On March 23, 2016, Seacoast Banking Corporation
of Florida (“
Seacoast
” or the “
Company
”) entered into an Observer Rights Agreement (the “
Agreement
”)
with the Company’s second largest shareholder, Basswood Capital Management, L.L.C. (“
Basswood
”) and Matthew
Lindenbaum, a principal of Basswood. Under the terms of the Agreement, Seacoast granted Mr. Lindenbaum the right to attend all
meetings of Seacoast’s board of directors in a non-voting observer capacity, and to receive materials provided to board members,
for a minimum of six months, subject to customary limitations and exceptions.

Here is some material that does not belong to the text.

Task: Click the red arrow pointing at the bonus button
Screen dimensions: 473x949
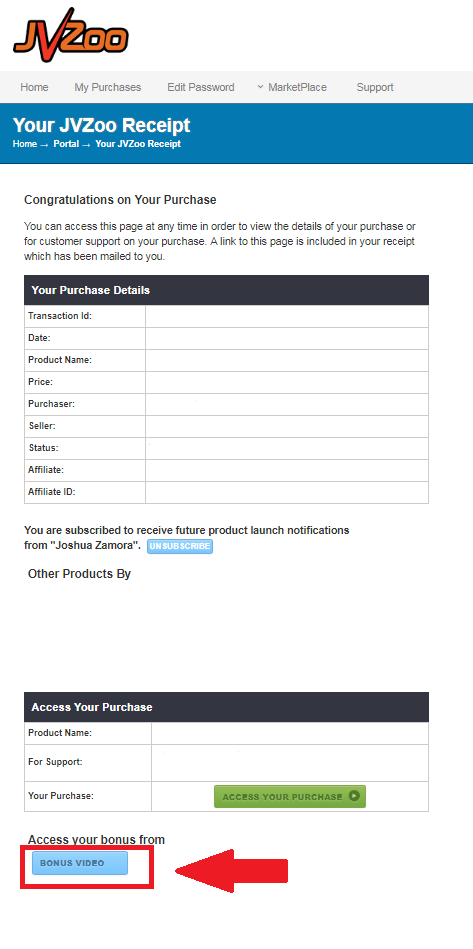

Under the Agreement, Basswood and Mr. Lindenbaum
are subject to certain agreements for the duration of Mr. Lindenbaum’s observer status, including, among other things, prohibitions
on acquiring beneficial ownership of more than 9.99% of the Company’s outstanding common stock, making shareholder proposals,
soliciting proxies and proposing business combination transactions involving the Company.
The foregoing summary of the Agreement
is not complete and is qualified in its entirety by reference to, and should be read in conjunction with, the complete text of
the Agreement filed as Exhibit 10.1 to this Form 8-K and incorporated herein by reference.
Item 8.01 – Other Events.
On March 23, 2016, Seacoast issued a press
release announcing the Agreement and that the Company had selected two new highly qualified directors. A copy of this press release
is attached as Exhibit 99.1 to this Form 8-K and incorporated herein by reference.
Item 9.01 – Financial Statements and Exhibits.
Exhibit No.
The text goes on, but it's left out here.